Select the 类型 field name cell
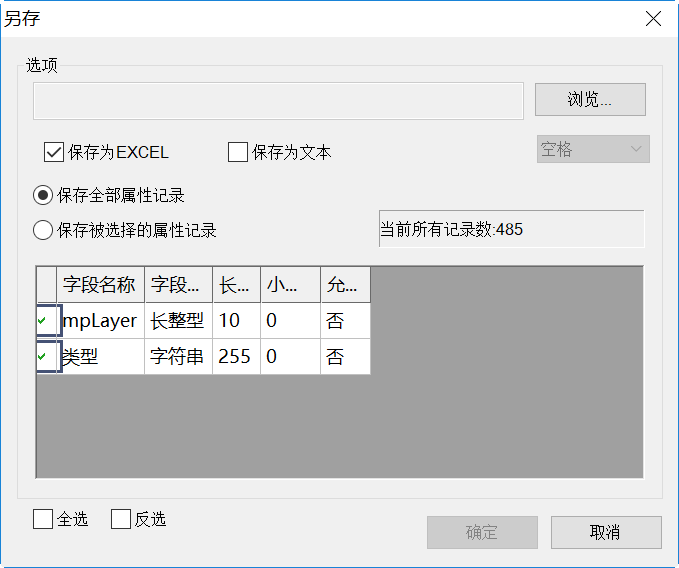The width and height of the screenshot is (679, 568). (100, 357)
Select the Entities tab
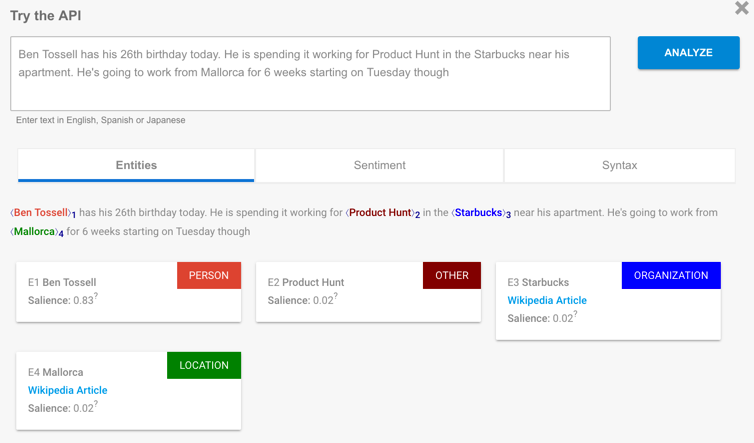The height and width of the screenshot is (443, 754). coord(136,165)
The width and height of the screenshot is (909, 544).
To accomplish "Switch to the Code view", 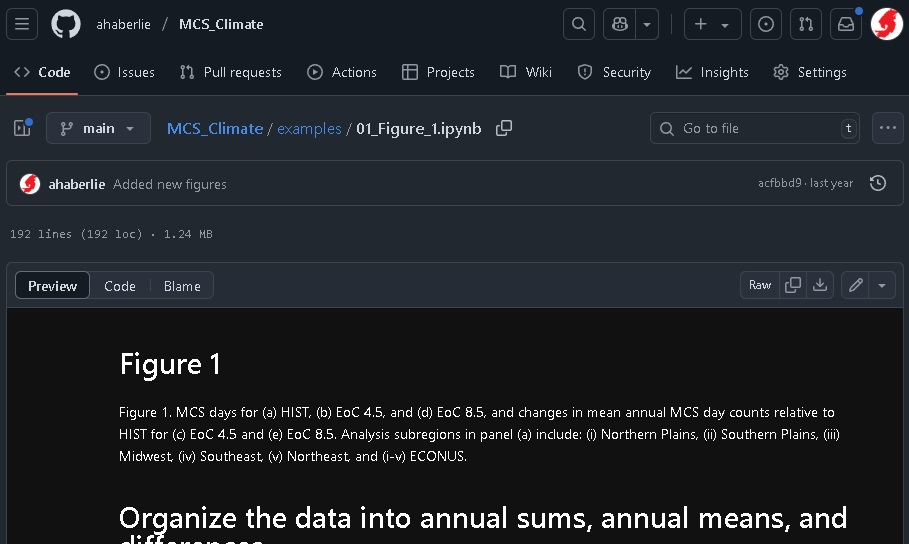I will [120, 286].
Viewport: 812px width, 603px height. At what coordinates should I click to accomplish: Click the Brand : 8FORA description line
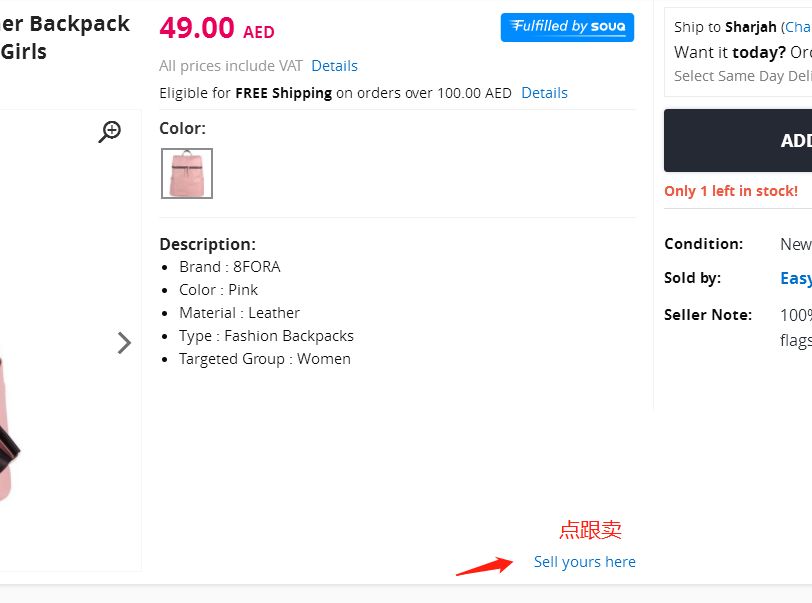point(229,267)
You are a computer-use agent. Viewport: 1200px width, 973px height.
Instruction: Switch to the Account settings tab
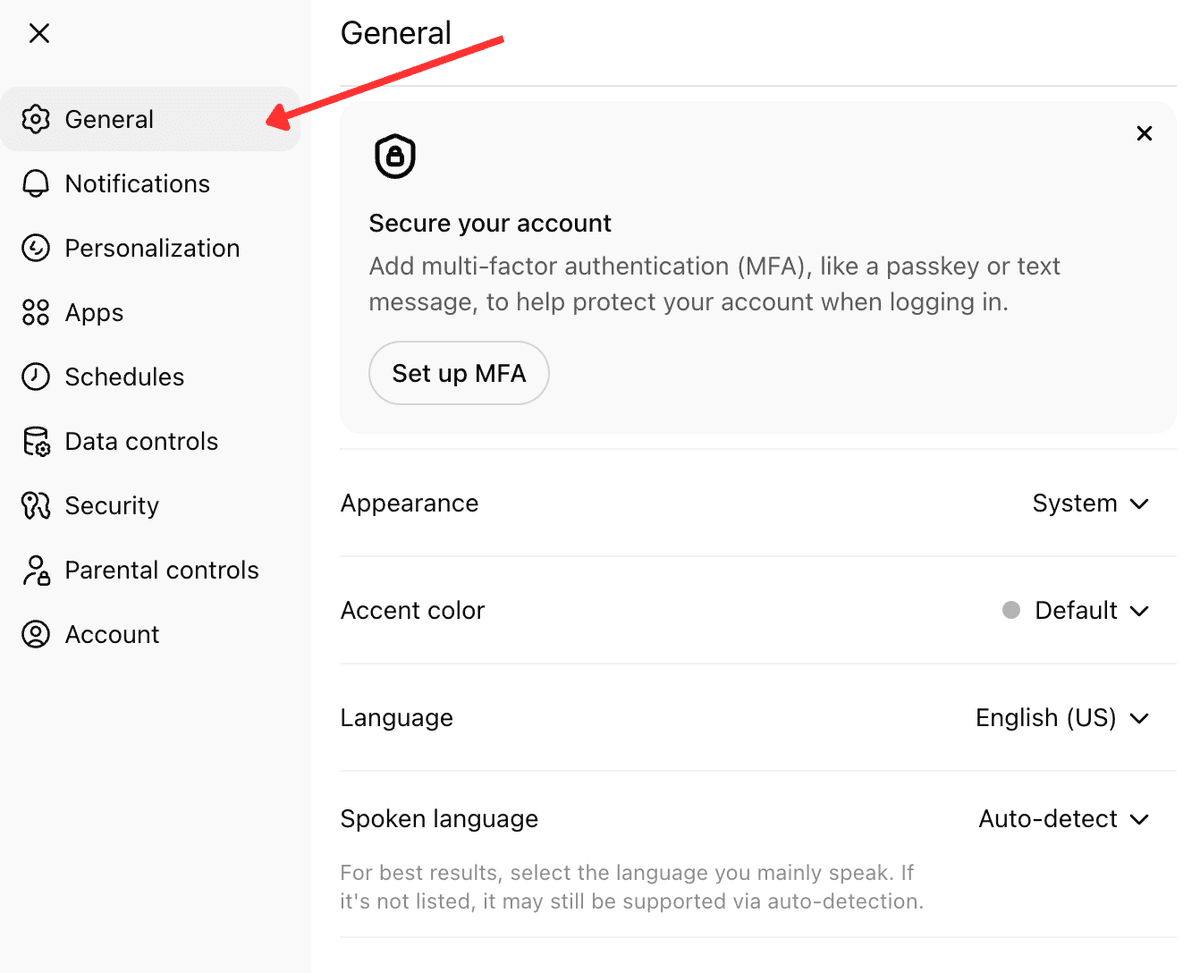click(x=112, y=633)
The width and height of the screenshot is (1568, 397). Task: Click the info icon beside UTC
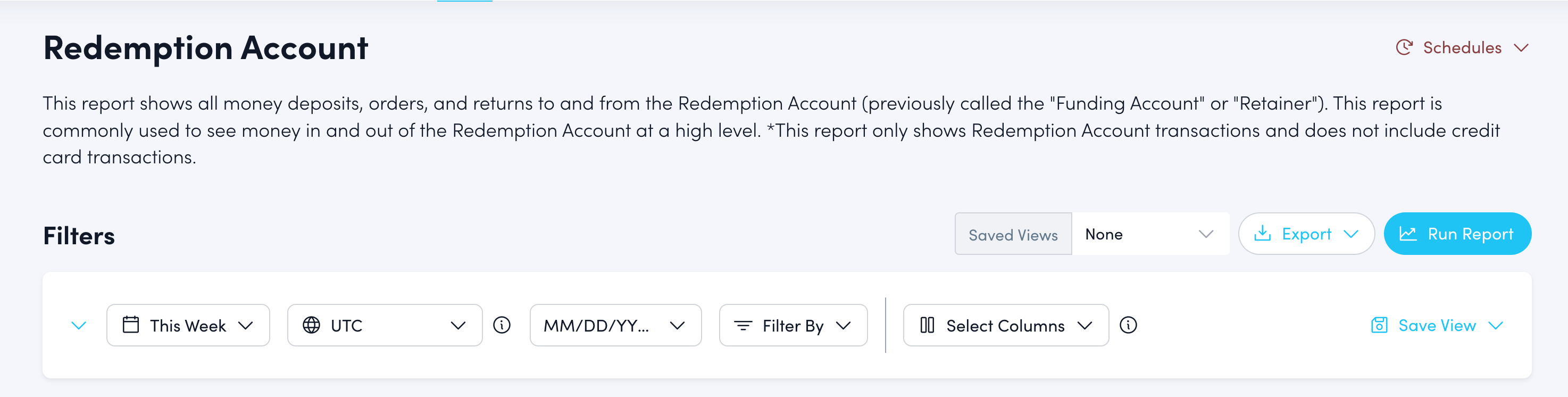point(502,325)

**Directions for this task**.
Up to and including the line with "The width and height of the screenshot is (909, 544).", repeat every line from the top of the entries exactly, but not the pictures.

**Exercise response**.
Select the 类型 field name cell
The width and height of the screenshot is (679, 568). (100, 357)
Select the Entities tab
The height and width of the screenshot is (443, 754). coord(136,165)
The width and height of the screenshot is (909, 544).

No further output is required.